Os pastores e os sacerdotes, “arrendatários da vinha”, “maus obreiros” que conspurcam os sentimentos cristãos, transformando a religião de Jesus em missas, imagens, procissões, aparatos, músicas, girândolas e sacramentos, serão chamados às contas e o látego da verdade desde já os vem expulsando da herdade, que será entregue a outros, para que os frutos da vinha sejam dados aos famintos de justiça, aos deserdados de consolação, aos que procuram a luz que encaminha e conduz à perfeição.
Esta Parábola é a comparação de todas as lutas que os gênios, os grandes missionários, os profetas que falam em nome da divindade e da religião, têm sustentado contra a clerezia.

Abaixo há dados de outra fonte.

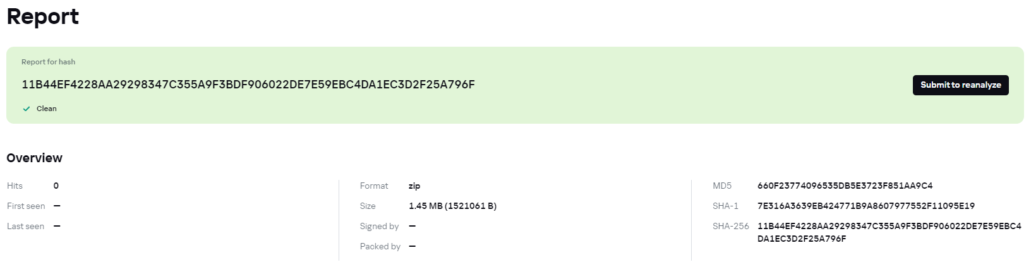Click the green Clean checkmark icon
Viewport: 1031px width, 267px height.
pos(27,109)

Desde que o grande proprietário plantou na Terra a sua vinha; desde que fez brilhar no mundo o Sol vivificador da religião, cercando a vinha com uma sebe, aí estabelecendo um lagar e edificando uma torre; desde que os princípios religiosos foram estabelecidos e ficaram gravados nos códigos dos divinos preceitos, os lavradores maus dela se apoderaram como rendeiros relapsos, deixando perecer as videiras e massacrando os enviados que em nome do Senhor lhes vinham pedir ou reclamar, como o fazemos hoje, os frutos da vinha!
Os servos do proprietário da lavoura eram presos, feridos e mortos. A pretexto de heresia e apostasia, queimaram corpos como quem queima lenha seca e verde; infligiram-lhes os mais duros suplícios, tisnando de sangue as páginas da história do nosso mundo.
Nem o filho de Deus foi poupado pela classe sacerdotal, que tinha por pontífices Anás e Caifás, em conluio com os governos da época. A classe sacerdotal, que nada fez à humanidade e ainda fascinou os homens com os seus cultos aparatosos e seus dogmas horripilantes, é precisamente o que constitui, em sua linha geral, os “lavradores maus” da parábola.
Estão eles muito bem representados nesses obreiros fraudulentos e mercenários que proliferam no mundo todo, vendendo a fé, a salvação, as graças. Que fará o proprietário da vinha a tão maus obreiros? O resultado não pode ser outro: “fá-los-á perecer, tirar-lhes-á o poder que lhes concedeu e a entregará a outros, que darão os frutos no tempo próprio”.
Felizmente chegou também a época da realização da premonição do Cristo exarada nos Evangelhos. Os Espíritos da Verdade baixam ao mundo, uns tomam um invólucro carnal, e outros, através do véu que separa as duas vidas, vêm se apossar da vinha, para que ela dê os resultados designados pelo Senhor de todas as coisas.
O sacerdócio cai, mas a religião prossegue; os dogmas são abatidos, mas a verdadeira fé aparece, robustecendo consciências, consolando corações, e, principalmente, fazendo raiar na Terra a aurora da imortalidade, para realçar o Deus Espírito, o Deus Justo, o Deus Poderoso e Sábio que reina em todo o Universo.
Parábolas e Ensinos de Jesus. Casa Editora O Clarim, Primeira parte.